There were many other classes going on -- poetry, novels, short stories, creative non-fiction -- as well as student and faculty readings, a Mexican party night, and the extremely
silly Gong Show on the last night in which many extremely silly skits were performed. I was in the traditional faculty skit, typecast as a wicked witch . . . what a world, what a world!

And, best of all, I added several thousand words -- all in the right order and pretty good 
words at that -- to the work in progress.


Sam Hoffer / My Carolina Kitchen said...

Sounds like a very rewarding week for students as well as their teacher. I was part of a writing critique group several years ago, but we only met once a month and there was no teacher such as yourself as a leader.
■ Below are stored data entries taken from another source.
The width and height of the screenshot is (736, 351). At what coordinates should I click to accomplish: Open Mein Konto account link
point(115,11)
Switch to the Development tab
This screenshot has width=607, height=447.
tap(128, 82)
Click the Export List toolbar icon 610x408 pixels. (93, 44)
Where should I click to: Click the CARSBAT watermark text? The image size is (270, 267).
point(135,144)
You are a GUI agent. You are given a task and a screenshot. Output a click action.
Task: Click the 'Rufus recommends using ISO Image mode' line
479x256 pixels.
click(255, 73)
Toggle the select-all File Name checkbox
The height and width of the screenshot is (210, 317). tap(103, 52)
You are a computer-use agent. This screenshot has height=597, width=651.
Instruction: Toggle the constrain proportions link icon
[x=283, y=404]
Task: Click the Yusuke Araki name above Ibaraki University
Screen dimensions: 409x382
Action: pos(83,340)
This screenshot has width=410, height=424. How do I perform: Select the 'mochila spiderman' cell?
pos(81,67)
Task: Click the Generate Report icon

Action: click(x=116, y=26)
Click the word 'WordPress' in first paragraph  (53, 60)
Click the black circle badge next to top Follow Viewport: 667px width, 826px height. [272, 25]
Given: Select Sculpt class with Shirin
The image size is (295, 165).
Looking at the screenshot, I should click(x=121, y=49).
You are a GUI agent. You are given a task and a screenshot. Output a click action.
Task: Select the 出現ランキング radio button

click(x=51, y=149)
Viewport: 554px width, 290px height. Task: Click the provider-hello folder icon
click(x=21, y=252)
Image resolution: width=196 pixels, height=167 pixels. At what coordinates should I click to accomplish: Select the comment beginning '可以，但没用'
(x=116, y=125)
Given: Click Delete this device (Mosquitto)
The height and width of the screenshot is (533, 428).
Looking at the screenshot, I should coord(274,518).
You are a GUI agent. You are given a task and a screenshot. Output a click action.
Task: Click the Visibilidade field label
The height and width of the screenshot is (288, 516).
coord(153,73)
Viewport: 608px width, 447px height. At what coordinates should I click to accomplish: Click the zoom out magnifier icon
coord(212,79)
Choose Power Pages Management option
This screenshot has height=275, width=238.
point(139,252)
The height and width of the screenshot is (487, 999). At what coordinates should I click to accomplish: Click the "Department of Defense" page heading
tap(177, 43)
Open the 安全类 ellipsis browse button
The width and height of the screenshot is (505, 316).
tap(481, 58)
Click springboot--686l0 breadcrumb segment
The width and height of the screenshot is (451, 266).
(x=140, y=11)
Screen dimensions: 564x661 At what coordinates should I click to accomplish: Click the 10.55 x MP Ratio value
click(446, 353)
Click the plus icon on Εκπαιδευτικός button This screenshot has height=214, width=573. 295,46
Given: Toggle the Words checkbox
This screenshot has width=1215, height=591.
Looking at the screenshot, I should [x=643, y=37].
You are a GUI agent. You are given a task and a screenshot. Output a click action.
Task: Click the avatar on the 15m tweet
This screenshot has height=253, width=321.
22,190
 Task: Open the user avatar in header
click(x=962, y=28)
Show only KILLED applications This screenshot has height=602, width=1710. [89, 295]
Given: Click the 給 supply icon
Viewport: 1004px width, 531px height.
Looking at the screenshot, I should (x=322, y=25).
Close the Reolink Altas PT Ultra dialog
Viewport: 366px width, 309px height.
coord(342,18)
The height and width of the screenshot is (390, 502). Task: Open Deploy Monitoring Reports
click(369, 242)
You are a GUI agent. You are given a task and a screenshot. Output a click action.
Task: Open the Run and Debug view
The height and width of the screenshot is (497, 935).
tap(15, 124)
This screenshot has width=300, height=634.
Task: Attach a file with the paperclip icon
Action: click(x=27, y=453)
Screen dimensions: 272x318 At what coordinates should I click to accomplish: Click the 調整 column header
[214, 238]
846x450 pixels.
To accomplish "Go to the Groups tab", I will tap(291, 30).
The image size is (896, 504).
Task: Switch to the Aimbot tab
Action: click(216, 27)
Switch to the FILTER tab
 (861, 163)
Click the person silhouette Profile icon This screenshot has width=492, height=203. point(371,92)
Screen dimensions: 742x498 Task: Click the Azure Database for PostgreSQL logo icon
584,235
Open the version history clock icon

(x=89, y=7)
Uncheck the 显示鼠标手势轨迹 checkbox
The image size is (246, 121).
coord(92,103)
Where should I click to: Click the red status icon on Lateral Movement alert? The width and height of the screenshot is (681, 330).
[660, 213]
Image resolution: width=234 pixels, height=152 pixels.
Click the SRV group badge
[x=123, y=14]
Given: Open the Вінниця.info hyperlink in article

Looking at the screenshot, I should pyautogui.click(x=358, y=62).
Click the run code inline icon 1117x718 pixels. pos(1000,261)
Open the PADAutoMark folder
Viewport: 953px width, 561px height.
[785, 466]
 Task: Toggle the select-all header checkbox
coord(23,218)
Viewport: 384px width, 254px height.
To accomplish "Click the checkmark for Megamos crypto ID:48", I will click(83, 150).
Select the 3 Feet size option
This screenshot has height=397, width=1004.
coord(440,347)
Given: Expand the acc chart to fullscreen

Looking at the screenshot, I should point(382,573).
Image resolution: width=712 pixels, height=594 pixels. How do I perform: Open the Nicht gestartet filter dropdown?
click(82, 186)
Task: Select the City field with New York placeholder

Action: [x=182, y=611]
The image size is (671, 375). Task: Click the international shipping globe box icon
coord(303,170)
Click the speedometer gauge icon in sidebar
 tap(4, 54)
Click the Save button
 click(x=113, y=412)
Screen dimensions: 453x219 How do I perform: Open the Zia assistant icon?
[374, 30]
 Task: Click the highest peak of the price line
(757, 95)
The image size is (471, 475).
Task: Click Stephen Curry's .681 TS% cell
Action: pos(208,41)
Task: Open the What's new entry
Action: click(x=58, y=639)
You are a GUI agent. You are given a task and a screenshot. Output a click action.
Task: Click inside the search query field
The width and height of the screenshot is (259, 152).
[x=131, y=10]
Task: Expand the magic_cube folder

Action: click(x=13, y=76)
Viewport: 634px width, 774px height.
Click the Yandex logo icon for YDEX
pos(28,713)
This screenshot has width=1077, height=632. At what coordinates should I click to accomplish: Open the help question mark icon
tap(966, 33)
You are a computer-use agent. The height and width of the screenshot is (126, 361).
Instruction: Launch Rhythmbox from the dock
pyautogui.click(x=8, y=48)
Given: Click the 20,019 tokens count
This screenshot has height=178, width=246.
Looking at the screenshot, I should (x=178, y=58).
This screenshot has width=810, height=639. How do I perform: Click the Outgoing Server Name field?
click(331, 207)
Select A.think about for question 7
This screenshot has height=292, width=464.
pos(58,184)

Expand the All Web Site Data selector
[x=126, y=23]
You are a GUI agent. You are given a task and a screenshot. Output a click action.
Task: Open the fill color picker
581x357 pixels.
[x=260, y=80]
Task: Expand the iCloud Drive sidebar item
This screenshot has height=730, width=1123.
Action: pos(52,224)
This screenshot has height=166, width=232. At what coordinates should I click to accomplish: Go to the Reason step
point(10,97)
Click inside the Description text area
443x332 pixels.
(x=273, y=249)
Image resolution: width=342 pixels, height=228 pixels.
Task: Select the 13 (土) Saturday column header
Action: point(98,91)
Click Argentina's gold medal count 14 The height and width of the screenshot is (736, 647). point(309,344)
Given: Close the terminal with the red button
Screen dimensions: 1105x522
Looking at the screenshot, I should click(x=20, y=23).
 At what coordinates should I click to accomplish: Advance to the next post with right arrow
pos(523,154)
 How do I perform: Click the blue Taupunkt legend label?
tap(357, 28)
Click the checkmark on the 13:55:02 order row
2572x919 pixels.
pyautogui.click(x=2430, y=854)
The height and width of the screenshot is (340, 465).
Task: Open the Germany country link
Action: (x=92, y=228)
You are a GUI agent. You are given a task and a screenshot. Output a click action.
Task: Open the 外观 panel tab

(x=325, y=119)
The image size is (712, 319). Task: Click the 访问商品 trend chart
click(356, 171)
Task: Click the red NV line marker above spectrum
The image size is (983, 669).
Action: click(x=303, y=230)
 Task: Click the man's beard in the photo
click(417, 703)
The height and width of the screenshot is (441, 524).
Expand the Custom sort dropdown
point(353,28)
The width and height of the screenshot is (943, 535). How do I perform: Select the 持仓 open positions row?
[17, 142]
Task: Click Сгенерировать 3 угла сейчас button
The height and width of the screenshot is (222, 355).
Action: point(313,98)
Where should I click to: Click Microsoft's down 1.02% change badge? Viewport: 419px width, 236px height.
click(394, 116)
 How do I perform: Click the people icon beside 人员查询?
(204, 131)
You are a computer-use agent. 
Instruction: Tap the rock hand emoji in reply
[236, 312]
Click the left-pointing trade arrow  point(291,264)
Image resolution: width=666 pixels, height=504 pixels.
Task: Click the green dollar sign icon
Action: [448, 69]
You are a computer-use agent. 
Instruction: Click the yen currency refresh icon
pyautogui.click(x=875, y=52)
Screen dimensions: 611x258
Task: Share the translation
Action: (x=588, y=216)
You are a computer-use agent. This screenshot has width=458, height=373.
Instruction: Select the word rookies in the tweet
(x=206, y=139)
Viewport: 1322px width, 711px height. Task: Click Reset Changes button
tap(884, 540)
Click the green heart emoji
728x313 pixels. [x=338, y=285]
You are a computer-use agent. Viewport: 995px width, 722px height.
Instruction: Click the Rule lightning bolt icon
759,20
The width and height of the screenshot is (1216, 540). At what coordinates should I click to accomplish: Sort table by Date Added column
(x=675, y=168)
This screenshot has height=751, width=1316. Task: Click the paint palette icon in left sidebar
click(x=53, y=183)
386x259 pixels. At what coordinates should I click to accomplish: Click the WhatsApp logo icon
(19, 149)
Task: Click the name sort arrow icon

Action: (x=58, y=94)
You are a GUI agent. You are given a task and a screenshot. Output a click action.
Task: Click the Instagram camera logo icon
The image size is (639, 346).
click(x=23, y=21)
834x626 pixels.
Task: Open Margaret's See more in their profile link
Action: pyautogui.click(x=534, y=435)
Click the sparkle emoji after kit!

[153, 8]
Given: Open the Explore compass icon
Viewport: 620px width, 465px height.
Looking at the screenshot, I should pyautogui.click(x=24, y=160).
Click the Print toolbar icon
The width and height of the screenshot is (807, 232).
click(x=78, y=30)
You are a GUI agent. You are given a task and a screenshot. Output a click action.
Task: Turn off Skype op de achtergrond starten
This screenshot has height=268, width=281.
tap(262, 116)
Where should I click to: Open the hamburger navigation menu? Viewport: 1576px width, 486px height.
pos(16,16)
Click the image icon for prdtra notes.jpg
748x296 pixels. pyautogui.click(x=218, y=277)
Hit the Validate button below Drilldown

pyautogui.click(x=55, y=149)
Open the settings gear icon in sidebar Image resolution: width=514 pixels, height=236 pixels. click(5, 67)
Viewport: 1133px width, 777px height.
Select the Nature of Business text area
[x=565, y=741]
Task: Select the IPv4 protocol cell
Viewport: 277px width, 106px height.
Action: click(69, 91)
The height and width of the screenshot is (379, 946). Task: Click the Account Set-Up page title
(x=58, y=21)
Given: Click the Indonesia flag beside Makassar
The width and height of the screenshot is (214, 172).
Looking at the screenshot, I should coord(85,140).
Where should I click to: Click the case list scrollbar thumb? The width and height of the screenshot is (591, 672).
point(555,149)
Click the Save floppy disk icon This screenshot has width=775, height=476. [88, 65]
It must be wonderful to be immersed in your work for an entire week, surrounded by like-minded individuals.

And then of course there are those beautiful surroundings to calm your mind and feed your soul.

Brian Miller said...

i am glad that it went well...and that they were honest with each other....cheerleading will def get you no where....did you do anything in particular to get them comfortable with crit?

B. Rogers, Living in Black Mountain said...

Love the first photo...yes to inspiration! Great to hear about the hard work of turning inspiration (creativity)into nitty gritty availability for all.

Vicki Lane said...

Brian -- some were already used to critique groups -- but I gave my standard speech about learning fro, criticism and the usefulness of having a diverse group take a look at your work -- which is, after all, meant for as wide an audience as possible-- and how, as always, they are free to ignore any and all suggestions.

Sometimes people come to classes like this hoping, I'm afraid, that everyone will fall to their knees and acclaim them as the Great Writer. These folks have a hard time learning anything. Thank heavens there was no one like that in this class!

L. D. said...

Your descriptions sound as if a lot was to be learned, both from others and from looking at themselves as writers. It appears to be a very healthy way to inspire and also to compare.

Star said...

I,m sure the students all enjoyed your classes very much. They sound so interesting and valuable. To be in such a beautiful place could only enhance the experience too. Welcome back!

Darla said...

An honest yet kind group; sounds helpful but a bit too intimidating for me … I confess that I need equal doses of praise and constructive criticism or I wilt.

Kudos to you, though, for also making good progress on your own work during that time. Did you expect to? i.e. does that usually happen? Or were your surprised at the progress you made after teaching part of the day and then working on your own manuscript?

Vicki Lane said...

Darla -- we begin the critique by talking about the good things in each piece -- whats working, what's done really well. But we spend most of our time on problems and how they might be fixed. Writers need to learn to accept constructive criticism and not feel threatened by it. Some criticism can be toxic but I don't allow that in my classes.

Vicki Lane said...

This is the first year at Wild acres that I've gotten a good deal done almost every day. (There are a LOT of distractions.) Not sure why.

Glenda C. Beall said...

Vicki, I love Wildacres and have been there several times for their Spring Gathering and the Fall Gathering. The environment of the place creates so much energy for me that I love every minute there with all the artists and writers. I hope to go back this fall for a week's retreat. Wish I could attend one of your classes. I know that would be enjoyable.

NCmountainwoman said...

Welcome home. I love the "Inspiration pouring down."

Jim Egerton said...

First of all welcome home. You have been missed by all. I think the best and certainly the meanest critic is yourself if you are honest with yourself. That's a big "if"

katy gilmore said...

What a wonderful sounding week! I'm envious - specially the part about fruitful words on current project - well done!